Aster
I was feeling great thinking about the long night of texting that happened with Leaf a few nights ago. It felt good to finally find someone that understood me. I was still skeptical to tell them about my secret. It would be a while before I would even consider telling them. We have texted almost every few hours since that night, except when we need to sleep. It's usually me saying we need to sleep otherwise I don’t think Leaf would. They somehow survive being majorly sleep-deprived and pumped full of caffeine. The classic tale of a college student though, I learned from texting them that they were two years younger than me. I’m 21, but only three years of living as my actual self.
Leaf
I tried not to text too often as I know Aster has her own things she needs to do. She does a lot I learned. Even though the cafe is her only “official job” She volunteers at many places at varying times. I’m constantly reminded of how awesome Aster is. I wish I had my life so put together as she did hers, but I don't think I'm going to get there any time soon. It is already almost night, so I decided to make myself a simple little dinner. It was chips, a sandwich, and a soda. After I was finished eating, I laid down on my bed bingeing my newest show. It was past the time Aster usually stopped texting.
Aster
I sat up in my bed feeling the upcoming wave of despair. I tried preparing myself, but it never works. I start crying, gasping in air as I do. It was ugly as always. It starts with no reason, but it continues because of many things. Worries, fears, insecurities, questions that I don't have answers to. They all swirl around me as I try to calm myself, but it doesn't work.
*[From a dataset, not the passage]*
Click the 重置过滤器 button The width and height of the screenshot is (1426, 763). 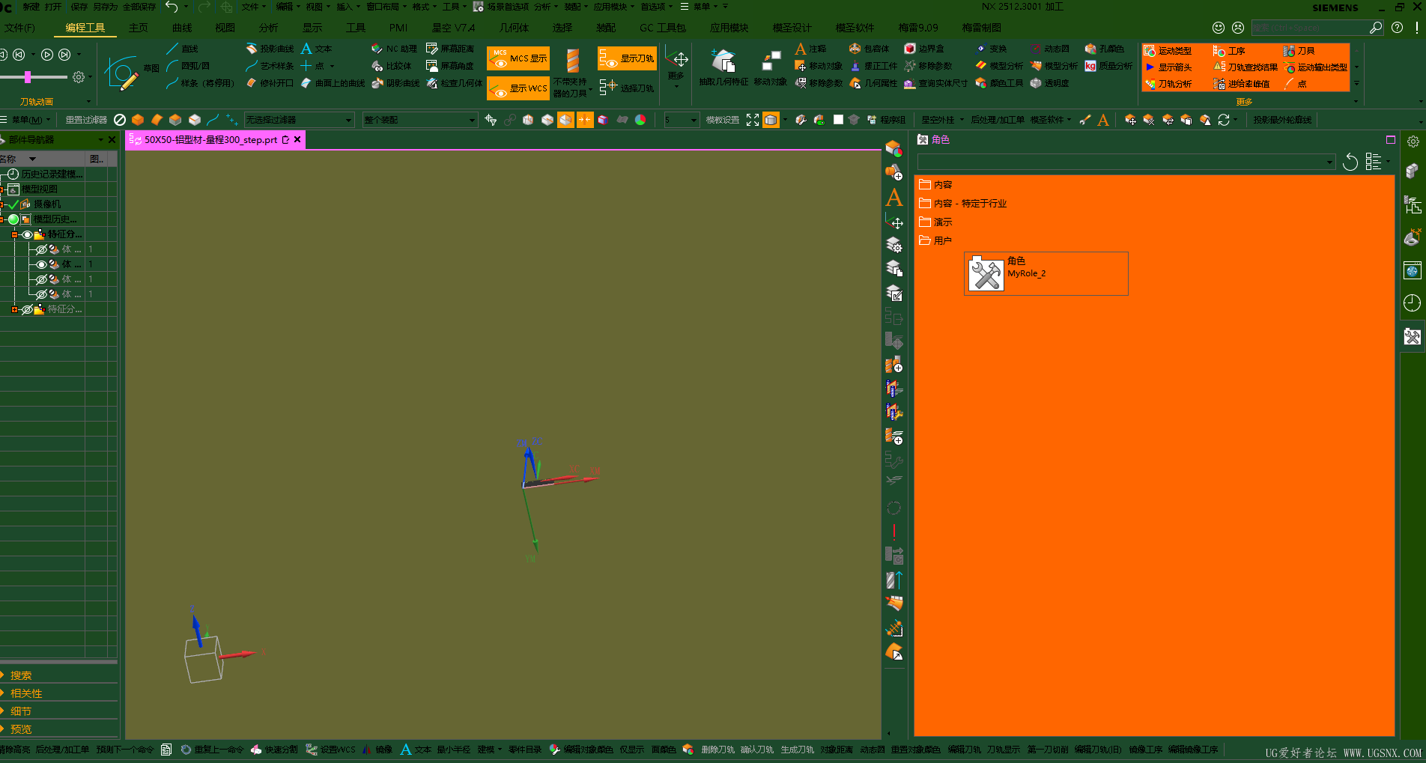click(85, 120)
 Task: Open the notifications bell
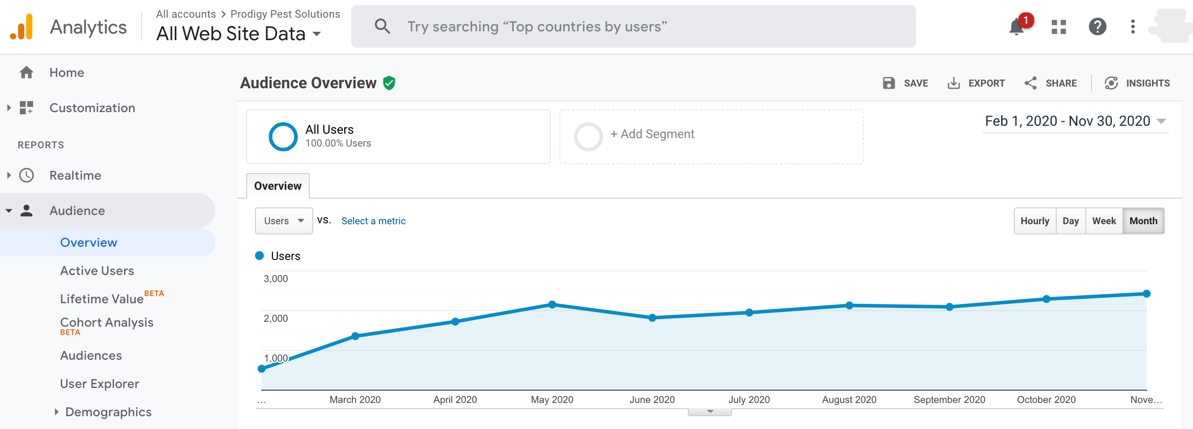point(1016,27)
I wrap my arms around one of my pillows, and laying my head on it. Charcoal sat against me purring. I could tell she knew I wasn’t feeling good.. I started thinking about Leaf, I wanted to call them, but then again I didn't. The urge to call them was growing stronger and stronger. I picked up my phone texting Leaf, asking if I could call them. A few minutes went by when my phone suddenly chimed. It was Leaf saying I could. I was relieved.
Leaf
I was surprised when I saw the text from Aster asking to call. She was usually asleep by now. I said she could and almost as soon as I sent that my phone started ringing. I answered and started talking softly. "Hey ,Aster is everything alright?" I could hear her sobbing "...no.*sob*..I'm sorry *deep breath*… I needed to call someone" "no don't apologize, now do you need me to just listen to you, talk to you, out what do you want me to do to help you?" "Just listen ...please" I wasn't used to hearing her like this, she was crying while getting a few words out at a time, and taking deep breaths. I tried my best to just listen to her, but also let her know I was still there and actually listening. It took about an hour to get where she was only sniffling while talking, but I listened and comforted her. I knew what it was like to have a sudden attack of emotions. She said I was the only person she could call, and didn't know what she would've done if I didn't want to call. I knew what it felt like to have nobody to call.
Aster
I sat there crying to Leaf over so many things, thankful for them. I could tell they were actually listening to me, and cared. I then cried over that too, telling them they were the only person I could call, appreciating what they were doing for me. I started feeling a little embarrassed that they had heard me cry for about an hour, but that quickly passed. “Thank you for listening to me, again I really appreciate it” “It’s no problem. It’s way past the time you usually sleep, you probably need to. We could maybe hang out tomorrow, so you aren’t alone.. If that’s what you want?” “Yeah.. I do need to, and I would love to hang out tomorrow, I’ll text you sometime tomorrow to get the details, but now I’m going to bed, goodnight Leaf” “goodnight Aster, sleep well” I hung up thinking about how grateful I am of them. I got up from my bed, taking some melatonin. I laid back down, the exhaustion and melatonin working together finally.
Leaf
Aster hung up. I didn’t want to go to sleep just in case she needed to call me again. I knew myself well enough to know that I wasn’t going to get any sleep tonight. I sat in my kitchen drinking some coffee, scrolling through my feed. My mind was playing what just happened over and over, just earlier this day I was thinking that she had everything figured out, but she didn’t. It helped me to remember the fact that everyone has struggles. I was getting bored from just scrolling through everything so I decided that I wanted to watch something.
I sat down on my blanket pile setting my computer on the table, picking a show to watch, and putting music to play in the background on my phone, something I’ve done for as long as I can remember to help me focus after something stressful. Most people would assume it would do the opposite, but it helps me not notice other sounds as much because my brain will register most of them as part of the music. I also had my chewi necklace on, and I was using it. My hands fiddling with my blanket as I watched my shows.
I woke up with my computer dead and my coffee still half full. It was about 5 am, I only slept about two hours, but it helped. I picked up my computer and took it to my kitchen to plug it in to charge. I dumped out the old coffee and started a fresh cup. I still had to figure out a few places that I could take Aster. I decided on taking her to a park, but I didn’t know which so I will let her decide that. The parks are peaceful and quiet, the playgrounds in them almost never have any kids at them because of the walks to get to them. I’m glad she trusted me enough to call me.